Sara returned to her room and found Tiber sprawled on their bed, with Kye staring at the little girl with a bittersweet smile.
“Sorry,” he said. “She wanted to see you, but you came in late.”
Tiber mumbled in her sleep, and Sara smiled, sitting down beside her and running her fingers through her hair. The little girl cracked open her eyes. “Delina…?”
“I’m here,” Sara said.
“Why didn’t you show up sooner?”
“’Cause I wanna do this next year, and the year after, and the year after. So I gotta—“
“But what if there isn’t a next year? Wouldn’t it be better to spend more time now?”
Kye grimaced, and Sara’s heart sank, but neither avoided her question.
“I’ll do better,” Sara said—and meant it.
“You better,” Tiber grumbled.
Kye cast her an apologetic smile. She shrugged it off and reached into her spatial ring, pulling out a book. “You wanna read a story.”
Tiber’s eyes shot open. “Yeah!”
Sara handed it to her, and she frowned.
“No,” Tiber said, “you read it.”
“Tiber,” Kye said.
“Just let her be spoiled,” Sara said. She picked Tiber up and put her in the center of the bed. Then she and Kye snuggled up against Tiber, treating her like a princess as Sara read the story.
“In the lands of Sycanta….”
Tiber cooed and giggled as Sara read, and they all laughed and then Sara tried to stop, but Tiber asked for one more page and then another and another. Kye’s eyes depleted as time went on, realizing that the newfound needs that he didn’t know he “needed” until recently would go unattended. He finally gave in when Tiber fell asleep in the center of them like a spoiled brat. Sara blew the pouting man a kiss. He sent one back. Then they fell asleep together as a family, just like the way that she used to. She slept well that night.

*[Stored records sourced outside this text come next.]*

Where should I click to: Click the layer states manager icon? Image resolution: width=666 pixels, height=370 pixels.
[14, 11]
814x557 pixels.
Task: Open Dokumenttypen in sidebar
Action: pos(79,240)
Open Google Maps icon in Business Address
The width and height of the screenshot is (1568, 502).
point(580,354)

Trenam Celsa was the forbidden magic expert from the Lemings Kingdom. He was a lanky man who looked ironically put together, sporting a shaved face and neat hair that didn’t look forced in the slightest. He walked around in noble clothing as if it were natural, and the whites of his eyes indicated that he didn’t have a problem sleeping due to exotic and crazy research. That was… disappointing. For whatever reason, she wanted the expert to look like the Keeta twins, who—in retrospect—would’ve been the people that she would’ve sought out first. Yet he didn’t, and she was horribly biased from the minute they sat down in the Royal Parlor for tea—
—which he drank with a grace that befitted the non-mad asshole he was.
Raul communicated a similar response, while Emma and Kye seemed immune to bias, waiting for him to finish tasting the tea so he could begin.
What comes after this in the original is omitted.